*ABOUT THIS EXERCISE*:
Please print the line that holds "Open the SetFrame InsetFrame() dropdown" and each line after it to the end of the data, word for word, without any pictures.

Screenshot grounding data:
Segment Open

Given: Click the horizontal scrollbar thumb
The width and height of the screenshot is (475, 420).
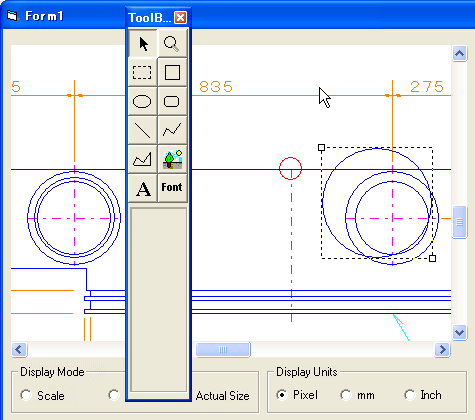Looking at the screenshot, I should click(223, 349).
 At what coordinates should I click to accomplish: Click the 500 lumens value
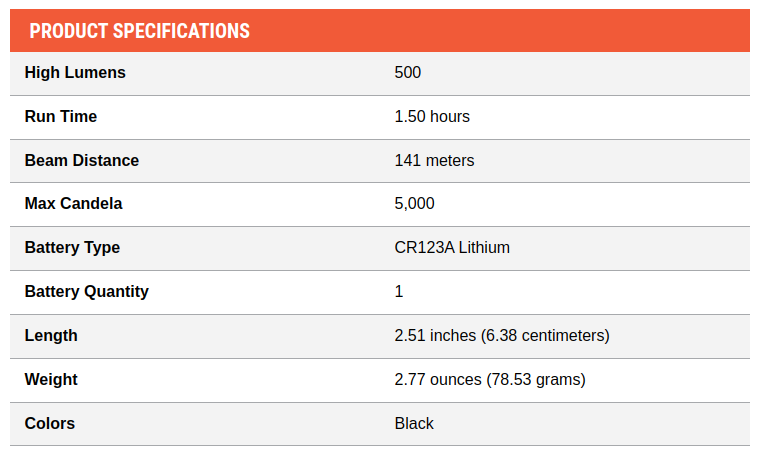pos(408,73)
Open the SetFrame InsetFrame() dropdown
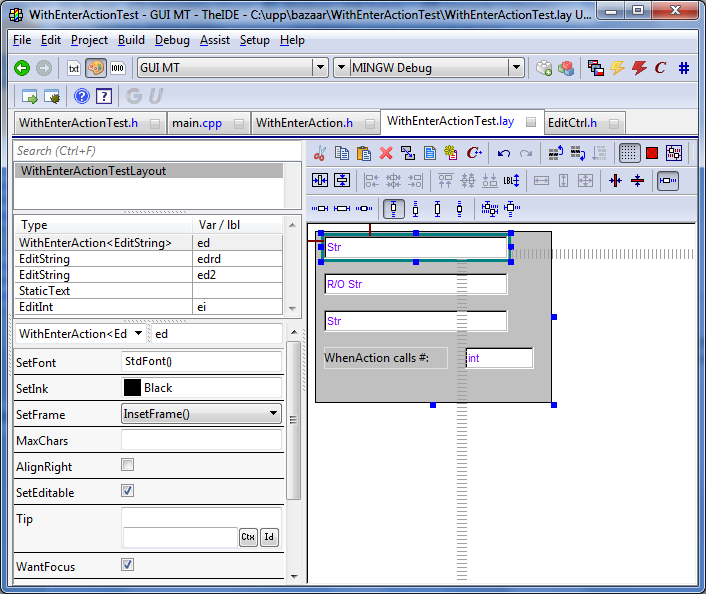This screenshot has height=594, width=706. point(273,413)
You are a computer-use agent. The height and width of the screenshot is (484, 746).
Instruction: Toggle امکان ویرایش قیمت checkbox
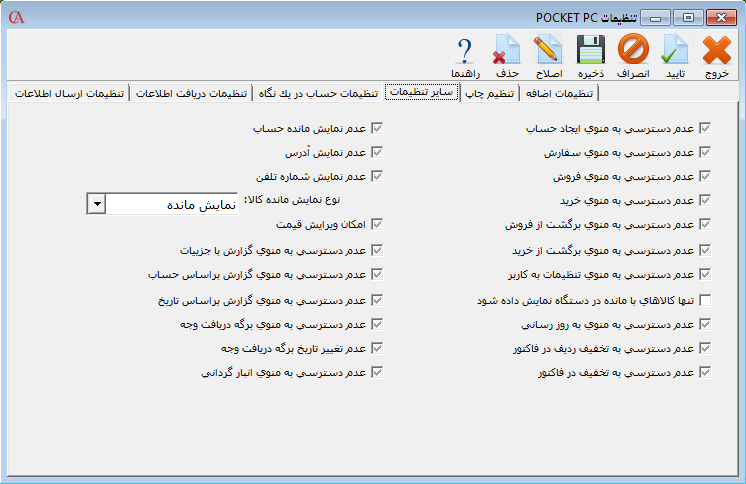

Segment Closed

*EXERCISE RESULT*:
Open the SetFrame InsetFrame() dropdown
This screenshot has height=594, width=706. point(273,413)
You are a computer-use agent. The height and width of the screenshot is (484, 746).
Instruction: Toggle امکان ویرایش قیمت checkbox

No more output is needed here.